The board is so narrow that the ants cannot pass each other; when two ants walk into each other, they each instantly turn around and continue walking in the opposite direction. When an ant reaches the end of the board, it falls off the edge.
From the moment the ants start walking, what is the longest amount of time that could pass before all the ants have fallen off the plank? You can assume that each ant has infinitely small length.

The longest amount of time that could pass would be 1 minute.
If you were looking at the board from the side and could only see the silhouettes of the board and the ants, then when two ants walked into each other and turned around, it would look to you as if the ants had walked right by each other.
In fact, the effect of two ants walking into each other and then turning around is essentially the same as two ants walking past one another: we just have two ants at that point walking in opposite directions.
So we can treat the board as if the ants are walking past each other. In this case, the longest any ant can be on the board is 1 minute (since the board is 1 meter long and the ants walk at 1 meter per minute). Thus, after 1 minute, all the ants will be off the board.

A man has two ropes of varying thickness (Those two ropes are not identical, they aren’t the same density nor the same length nor the same width). Each rope burns in 60 minutes. He actually wants to measure 45 mins. How can he measure 45 mins using only these two ropes.
He can’t cut the one rope in half because the ropes are non-homogeneous and he can’t be sure how long it will burn.

He will burn one of the rope at both the ends and the second rope at one end. After half an hour, the first one burns completely and at this point of time, he will burn the other end of the second rope so now it will take 15 mins more to completely burn. so total time is 30+15 i.e. 45mins.

Last week, the local Primary school was visited by the Government School Inspector who was there to check that teachers were performing well in their respective classes.

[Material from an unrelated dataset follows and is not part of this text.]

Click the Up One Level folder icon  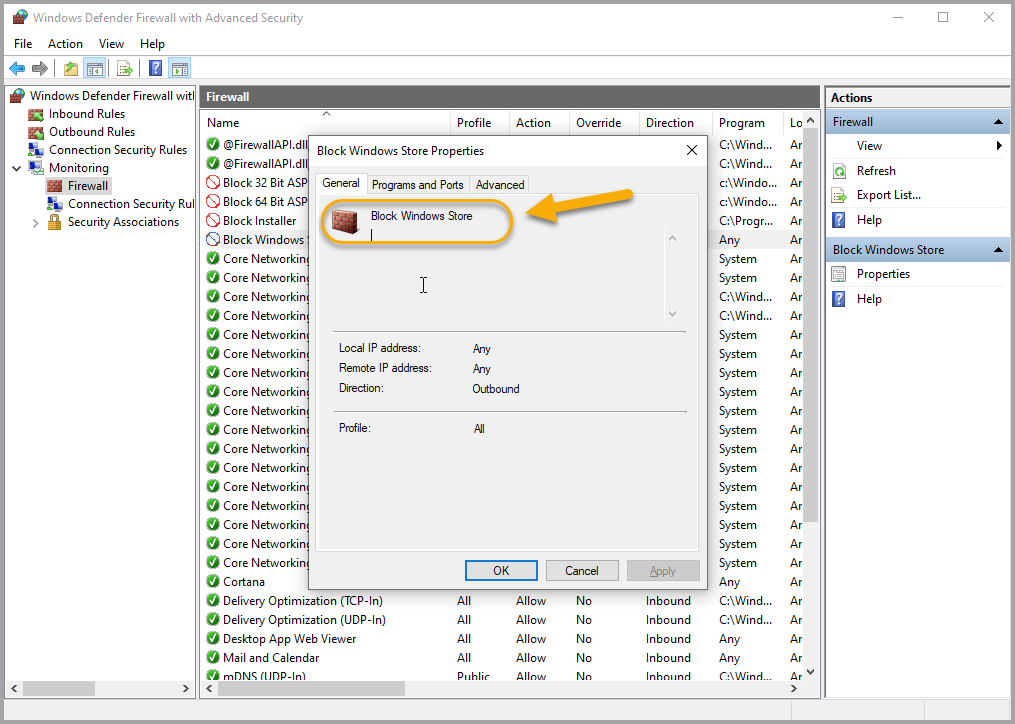pos(71,68)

He was very impressed with one particular teacher. The Inspector noticed that each time the class teacher asked a question, every child in the class put up their hands enthusiastically to answer it. More surprisingly, whilst the teacher chose a different child to answer the questions each time, the answers were always correct.
Why would this be?

The children were instructed to ALL raise their hands whenever a question was asked. It did not matter whether they knew the answer or not. If they did not know the answer, however, they would raise their LEFT hand. If they knew the answer, they would raise their RIGHT hand. The class teacher would choose a different child each time, but always the ones who had their RIGHT hand raised.

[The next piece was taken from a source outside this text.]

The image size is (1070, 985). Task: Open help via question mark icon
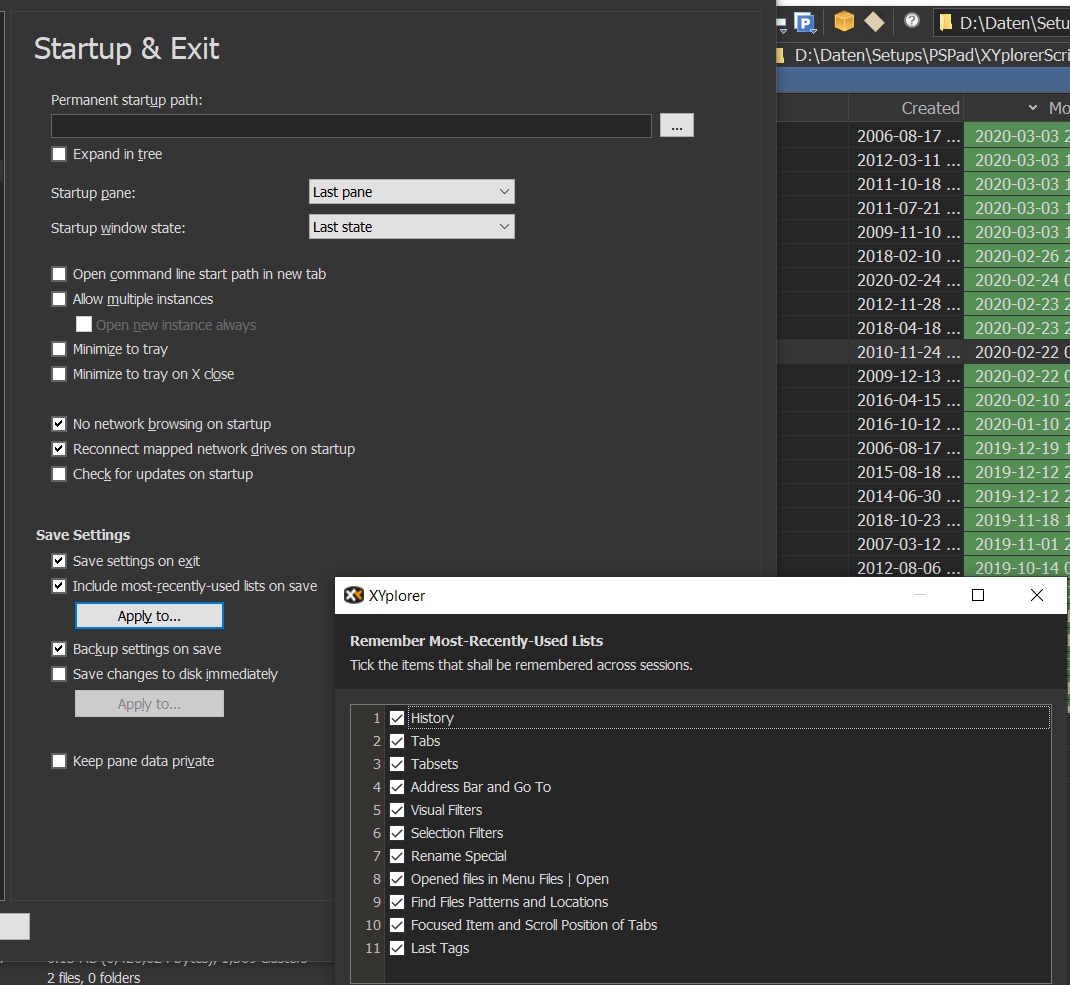coord(912,20)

There are 1 million closed school lockers in a row, labeled 1 through 1,000,000.
You first go through and flip every locker open.
Then you go through and flip every other locker (locker 2, 4, 6, etc...). When you're done, all the even-numbered lockers are closed.
You then go through and flip every third locker (3, 6, 9, etc...). "Flipping" mean you open it if it's closed, and close it if it's open. For example, as you go through this time, you close locker 3 (because it was still open after the previous run through), but you open locker 6, since you had closed it in the previous run through.
Then you go through and flip every fourth locker (4, 8, 12, etc...), then every fifth locker (5, 10, 15, etc...), then every sixth locker (6, 12, 18, etc...) and so on. At the end, you're going through and flipping every 999,998th locker (which is just locker 999,998), then every 999,999th locker (which is just locker 999,999), and finally, every 1,000,000th locker (which is just locker 1,000,000).
At the end of this, is locker 1,000,000 open or closed?

Locker 1,000,000 will be open.
If you think about it, the number of times that each locker is flipped is equal to the number of factors it has. For example, locker 12 has factors 1, 2, 3, 4, 6, and 12, and will thus be flipped 6 times (it will end be flipped when you flip every one, every 2nd, every 3rd, every 4th, every 6th, and every 12th locker). It will end up closed, since flipping an even number of times will return it to its starting position. You can see that if a locker number has an even number of factors, it will end up closed. If it has an odd number of factors, it will end up open.
As it turns out, the only types of numbers that have an odd number of factors are squares. This is because factors come in pairs, and for squares, one of those pairs is the square root, which is duplicated and thus doesn't count twice as a factor. For example, 12's factors are 1 x 12, 2 x 6, and 3 x 4 (6 total factors). On the other hand, 16's factors are 1 x 16, 2 x 8, and 4 x 4 (5 total factors).
So lockers 1, 4, 9, 16, 25, etc... will all be open. Since 1,000,000 is a square number (1000 x 1000), it will be open as well.

"Welcome back to the show. Before the break, Mr Ixolite here made it to our grand finale! How do you feel Mr.Ix?"
"Nervous."
"Okay, now to win the star prize of one million pounds all you have to do is answer the following question in 90 seconds."
"Okay, I'm ready."
"Right. In 90 seconds name 100 words that do NOT contain the letter 'A'. Start the clock!"
Can you help?

One, two, three, four, five...one hundred! I just counted from 1 to 100 in ninety seconds (it is possible).